“Appena è scoppiato il conflitto, oltre ad averlo definito in una decina di editoriali ‘la guerra criminale di Putin’, con la fondazione Il Fatto Quotidiano e con la onlus Soleterre abbiamo raccolto in due giorni 250mila euro per i bambini malati di cancro di Kiev che non potevano essere più curati coi bombardamenti. Con la fondazione Dario Fo e Franca Rame abbiamo accolto 24 rifugiati ucraini nella struttura della Libera Università di Alcatraz di Jacopo Fo. Tutto questo per dire come siamo putiniani”. Così, a “Otto e mezzo” (La7), il direttore del Fatto Quotidiano, Marco Travaglio, risponde alla accuse di filo-putinismo in un dibattito con il deputato di LeU, Pier Luigi Bersani, che definisce “ossimori” democrazia e pensiero unico e “stravaganti” provvedimenti come quelli del Copasir sui talk show politici.
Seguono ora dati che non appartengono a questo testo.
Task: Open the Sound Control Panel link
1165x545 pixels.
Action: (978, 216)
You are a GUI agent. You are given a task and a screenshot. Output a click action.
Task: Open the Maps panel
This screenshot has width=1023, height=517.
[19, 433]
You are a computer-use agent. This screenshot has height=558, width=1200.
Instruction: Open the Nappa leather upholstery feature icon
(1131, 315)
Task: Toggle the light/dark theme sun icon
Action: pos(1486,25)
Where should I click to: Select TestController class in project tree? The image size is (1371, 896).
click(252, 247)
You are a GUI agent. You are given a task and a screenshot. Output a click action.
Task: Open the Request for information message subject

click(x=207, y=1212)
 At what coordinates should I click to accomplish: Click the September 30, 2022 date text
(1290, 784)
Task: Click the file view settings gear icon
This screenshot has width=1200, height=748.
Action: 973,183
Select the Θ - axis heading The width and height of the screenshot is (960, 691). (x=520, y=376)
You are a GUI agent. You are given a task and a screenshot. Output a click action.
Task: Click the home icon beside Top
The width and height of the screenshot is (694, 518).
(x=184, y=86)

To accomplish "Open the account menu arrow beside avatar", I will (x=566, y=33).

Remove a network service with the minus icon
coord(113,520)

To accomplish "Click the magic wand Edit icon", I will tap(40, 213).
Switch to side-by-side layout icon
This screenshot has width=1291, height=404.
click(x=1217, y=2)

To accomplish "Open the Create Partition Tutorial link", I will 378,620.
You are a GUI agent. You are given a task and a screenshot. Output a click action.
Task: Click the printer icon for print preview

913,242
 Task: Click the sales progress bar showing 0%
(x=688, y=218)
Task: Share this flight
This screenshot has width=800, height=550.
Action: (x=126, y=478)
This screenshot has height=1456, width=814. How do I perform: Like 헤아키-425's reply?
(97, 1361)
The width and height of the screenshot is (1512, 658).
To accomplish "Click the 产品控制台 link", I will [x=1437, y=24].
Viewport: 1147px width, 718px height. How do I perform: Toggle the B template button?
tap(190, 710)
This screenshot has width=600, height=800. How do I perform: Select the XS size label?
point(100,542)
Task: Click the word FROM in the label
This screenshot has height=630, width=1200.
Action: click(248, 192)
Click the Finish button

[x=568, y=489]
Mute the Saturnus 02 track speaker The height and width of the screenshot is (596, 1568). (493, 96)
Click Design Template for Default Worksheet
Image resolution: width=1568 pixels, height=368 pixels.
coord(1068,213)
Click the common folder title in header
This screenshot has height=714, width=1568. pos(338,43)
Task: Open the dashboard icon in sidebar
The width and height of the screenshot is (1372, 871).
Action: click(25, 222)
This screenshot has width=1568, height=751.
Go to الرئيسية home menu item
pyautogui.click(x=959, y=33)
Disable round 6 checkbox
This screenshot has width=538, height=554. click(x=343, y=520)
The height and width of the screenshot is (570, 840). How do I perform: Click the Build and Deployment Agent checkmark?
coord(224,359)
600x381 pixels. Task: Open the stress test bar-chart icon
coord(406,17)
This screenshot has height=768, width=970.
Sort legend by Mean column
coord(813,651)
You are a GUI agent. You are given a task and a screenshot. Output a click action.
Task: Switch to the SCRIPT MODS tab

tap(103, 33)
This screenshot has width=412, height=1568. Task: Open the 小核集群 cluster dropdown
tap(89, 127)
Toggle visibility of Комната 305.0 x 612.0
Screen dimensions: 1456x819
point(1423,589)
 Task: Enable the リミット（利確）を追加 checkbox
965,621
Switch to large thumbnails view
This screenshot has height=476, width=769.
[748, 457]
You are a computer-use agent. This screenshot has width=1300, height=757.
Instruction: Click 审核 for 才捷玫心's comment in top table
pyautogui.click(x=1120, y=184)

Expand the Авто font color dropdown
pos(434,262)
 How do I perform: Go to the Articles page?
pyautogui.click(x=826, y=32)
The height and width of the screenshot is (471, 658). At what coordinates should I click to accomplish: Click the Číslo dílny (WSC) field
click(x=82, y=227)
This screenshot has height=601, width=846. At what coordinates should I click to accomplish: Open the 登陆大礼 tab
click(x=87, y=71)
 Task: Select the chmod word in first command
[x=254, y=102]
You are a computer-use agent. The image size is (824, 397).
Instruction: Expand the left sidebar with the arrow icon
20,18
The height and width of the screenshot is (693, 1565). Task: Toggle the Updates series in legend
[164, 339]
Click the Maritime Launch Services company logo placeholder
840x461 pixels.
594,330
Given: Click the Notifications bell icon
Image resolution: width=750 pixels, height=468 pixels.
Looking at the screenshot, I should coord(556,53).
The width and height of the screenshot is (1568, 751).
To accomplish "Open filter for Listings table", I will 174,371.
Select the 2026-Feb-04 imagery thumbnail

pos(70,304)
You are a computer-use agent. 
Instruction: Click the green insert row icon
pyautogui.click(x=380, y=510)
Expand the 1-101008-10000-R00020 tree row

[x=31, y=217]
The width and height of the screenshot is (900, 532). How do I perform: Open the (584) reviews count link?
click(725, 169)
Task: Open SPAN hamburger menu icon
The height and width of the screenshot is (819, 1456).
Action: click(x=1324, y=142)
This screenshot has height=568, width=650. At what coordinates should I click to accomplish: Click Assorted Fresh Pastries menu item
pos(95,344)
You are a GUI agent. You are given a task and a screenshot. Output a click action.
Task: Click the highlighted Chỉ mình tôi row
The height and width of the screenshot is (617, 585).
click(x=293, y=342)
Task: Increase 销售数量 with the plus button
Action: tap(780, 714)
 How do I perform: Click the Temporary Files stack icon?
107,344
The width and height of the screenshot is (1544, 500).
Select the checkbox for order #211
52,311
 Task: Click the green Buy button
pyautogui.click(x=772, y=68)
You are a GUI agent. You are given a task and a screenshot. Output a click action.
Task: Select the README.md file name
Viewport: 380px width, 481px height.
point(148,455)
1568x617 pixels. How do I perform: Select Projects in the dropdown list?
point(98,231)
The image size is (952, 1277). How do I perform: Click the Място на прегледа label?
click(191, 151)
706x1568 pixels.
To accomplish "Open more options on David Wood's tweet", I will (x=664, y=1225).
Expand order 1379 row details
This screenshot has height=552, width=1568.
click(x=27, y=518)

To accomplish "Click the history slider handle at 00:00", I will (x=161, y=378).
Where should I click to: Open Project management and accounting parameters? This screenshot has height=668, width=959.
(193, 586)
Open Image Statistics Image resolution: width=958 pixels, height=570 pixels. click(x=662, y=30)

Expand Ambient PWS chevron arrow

Travaglio aggiunge: “Lo scrisse Padellaro quando siamo nati: la nostra linea politica è la Costituzione. Quindi, io, che dopo Padellaro sono il direttore del quotidiano, sono vincolato, perché l’art. 11 della Costituzione dice che non si risolvono le controversie internazionali con le guerre e non si mandano le armi a Paesi non alleati. Non potevo non prendere una linea contraria all’invio delle armi. Certo, mi dispiace nella stessa misura in cui mi dispiace non mandare le armi ai curdi attaccati dai turchi o agli yemeniti bombardati con le nostre armi dall’Arabia Saudita”.

Il direttore del Fatto chiosa: “Sempre nella Costituzione c’è l’art. 21 che stabilisce che c’è la libertà di espressione. Quindi, nel mio giornale ho ospitato articoli sia favorevoli, sia contrari all’invio delle armi in Ucraina. Naturalmente non è colpa mia se la maggior parte dei miei collaboratori è contraria all’invio delle armi perché è affezionata alla Costituzione – conclude – Ma io ho sempre dato voce a tutti liberamente. Certo, non posso accettare che mi si chieda di cacciare qualche collaboratore perché non è d’accordo. Questo non lo farò mai finché sarò direttore. Anzi, finché sarò vivo”.